Open RStudio, go to navigation bar (on the top of the application), click and choose File > New Project… > Version Control > Git, and paste the repository URL. Make sure choosing a proper parent folder. A rave-pipelines folder will be created as a sub-directory of the parent folder.

Now click on Create Project button in the wizard, RStudio will automatically download the RAVE pipeline repository and switch its working directory to the repository directory.

1.1 Open the “rave-pipelines” project

It is important that RStudio works at rave-pipelines project level. This can be verified by checking the up-right corner of the RStudio label. If the active project is not rave-pipelines, simply click on the project drop-down icon and choose “rave-pipelines” to activate.

1.2 Test/Debug RAVE modules

Open project rave-pipelines in RStudio, type in R command

ravedash::debug_modules()

A dashboard system will launch in the background, allowing interactive UI debugging.

RAVE provides mechanisms to separate the code logistics and UI (user-interface) components. A comprehensive analysis should execute with or without user-interface. In the following context, we refer “pipeline” to the code/script part, where the end-users can run the code offline (without UI), and “UI” to the user-interface part. A RAVE module often consists of a non-interactive pipeline (code) and an interactive UI.

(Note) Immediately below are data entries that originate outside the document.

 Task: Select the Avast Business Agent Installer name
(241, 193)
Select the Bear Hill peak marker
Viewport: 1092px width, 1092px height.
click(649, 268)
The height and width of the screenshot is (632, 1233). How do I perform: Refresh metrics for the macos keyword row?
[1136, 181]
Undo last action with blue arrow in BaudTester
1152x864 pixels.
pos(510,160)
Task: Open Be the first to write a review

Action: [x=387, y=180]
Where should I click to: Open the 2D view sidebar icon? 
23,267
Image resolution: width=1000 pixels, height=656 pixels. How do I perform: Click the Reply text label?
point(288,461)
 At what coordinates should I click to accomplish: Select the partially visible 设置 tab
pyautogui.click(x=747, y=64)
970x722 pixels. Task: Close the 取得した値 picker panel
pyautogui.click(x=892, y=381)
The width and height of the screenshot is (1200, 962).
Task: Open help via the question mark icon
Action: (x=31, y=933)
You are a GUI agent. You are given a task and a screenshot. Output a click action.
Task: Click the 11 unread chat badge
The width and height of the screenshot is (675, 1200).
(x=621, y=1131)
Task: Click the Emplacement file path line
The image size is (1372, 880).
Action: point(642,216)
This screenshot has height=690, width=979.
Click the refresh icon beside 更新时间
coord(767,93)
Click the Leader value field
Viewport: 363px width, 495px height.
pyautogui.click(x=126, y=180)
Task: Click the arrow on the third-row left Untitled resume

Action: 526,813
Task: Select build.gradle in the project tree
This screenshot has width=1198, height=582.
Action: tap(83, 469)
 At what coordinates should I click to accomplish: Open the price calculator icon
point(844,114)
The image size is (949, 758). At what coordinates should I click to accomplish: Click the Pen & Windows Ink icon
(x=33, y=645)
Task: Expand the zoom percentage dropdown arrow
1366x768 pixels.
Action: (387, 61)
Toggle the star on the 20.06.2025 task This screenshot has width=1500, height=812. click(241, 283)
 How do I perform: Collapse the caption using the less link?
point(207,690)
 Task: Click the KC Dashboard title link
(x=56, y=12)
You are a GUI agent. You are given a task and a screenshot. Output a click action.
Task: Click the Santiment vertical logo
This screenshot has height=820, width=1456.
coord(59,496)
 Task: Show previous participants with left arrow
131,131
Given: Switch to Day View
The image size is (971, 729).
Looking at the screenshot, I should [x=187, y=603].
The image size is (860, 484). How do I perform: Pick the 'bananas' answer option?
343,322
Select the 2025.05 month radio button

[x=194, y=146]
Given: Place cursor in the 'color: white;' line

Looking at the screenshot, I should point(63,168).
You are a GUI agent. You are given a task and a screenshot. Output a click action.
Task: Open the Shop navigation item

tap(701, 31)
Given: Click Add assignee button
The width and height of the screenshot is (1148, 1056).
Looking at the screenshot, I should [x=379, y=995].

Part 2: Create, edit, run a Python pipeline

In this part, we will demonstrate a real example, and create a RAVE module that applies the fooof algorithm, which is written in Python, to analyze the voltage periodograms.

We will start with the pipeline (code) part. At the end of this part, a python module should be ready to run by RAVE end-users. The Part 3 will discuss about building UI around the pipeline.

2.1 Create a new Python module

Open project rave-pipelines, type the following R command in the console:

raveio::module_add(
  module_id = "fooof_module", 
  module_label = "Fooof", 
  type = "python"
)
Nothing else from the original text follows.